▸ **Exercise prompt**
Please output the lines from the one with "Task: Click the" through the end of the data exactly as written, omitting all pictures.

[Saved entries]
....................

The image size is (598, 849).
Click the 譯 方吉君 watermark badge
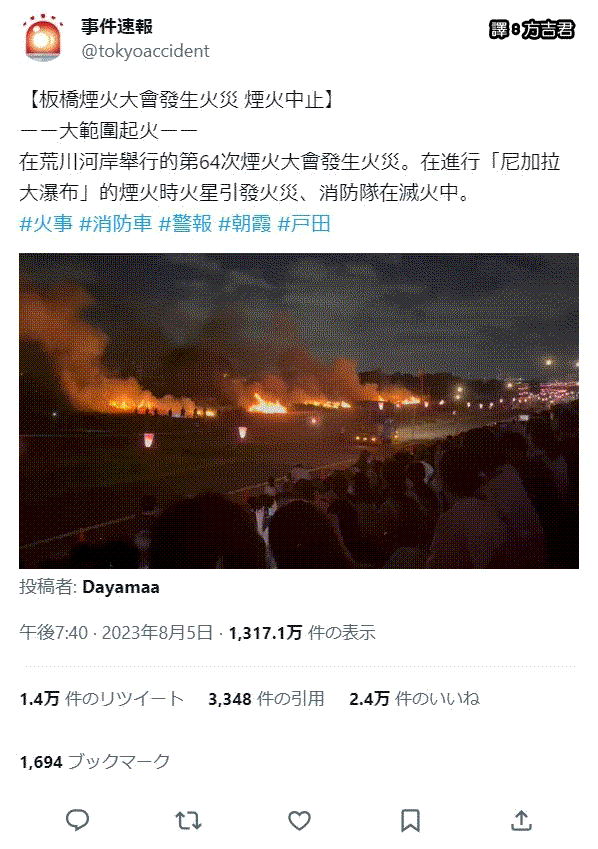(x=531, y=29)
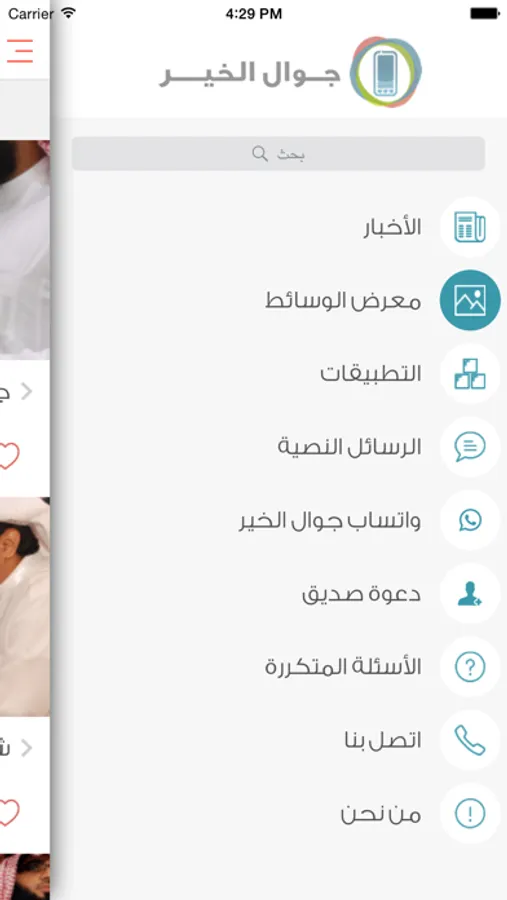Toggle the heart favorite on first post
Viewport: 507px width, 900px height.
9,456
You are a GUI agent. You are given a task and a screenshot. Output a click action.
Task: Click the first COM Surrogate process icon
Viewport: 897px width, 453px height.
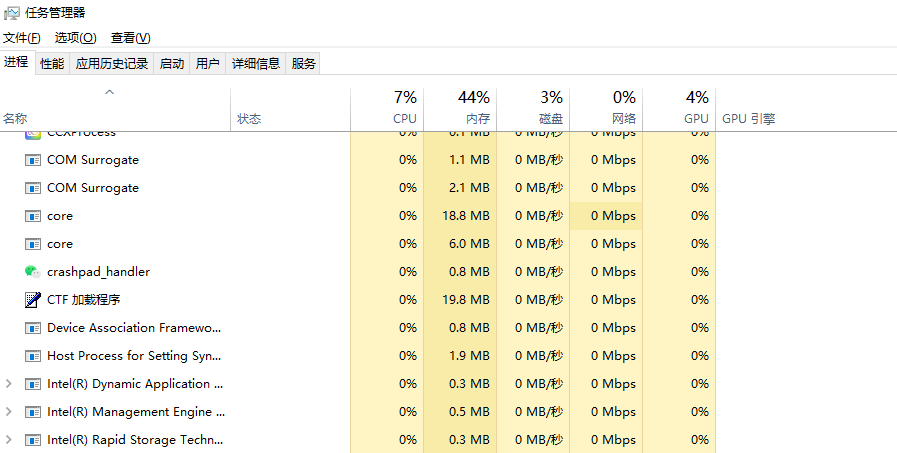click(x=32, y=160)
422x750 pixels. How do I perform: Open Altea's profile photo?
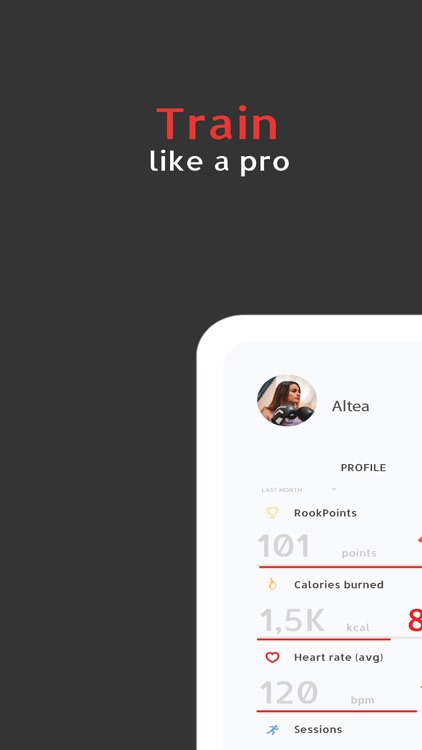pos(287,400)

....................

▸ **Solution for this exercise**
Task: Click the first COM Surrogate process icon
Viewport: 897px width, 453px height.
click(x=32, y=160)
422x750 pixels. How do I perform: Open Altea's profile photo?
pos(287,400)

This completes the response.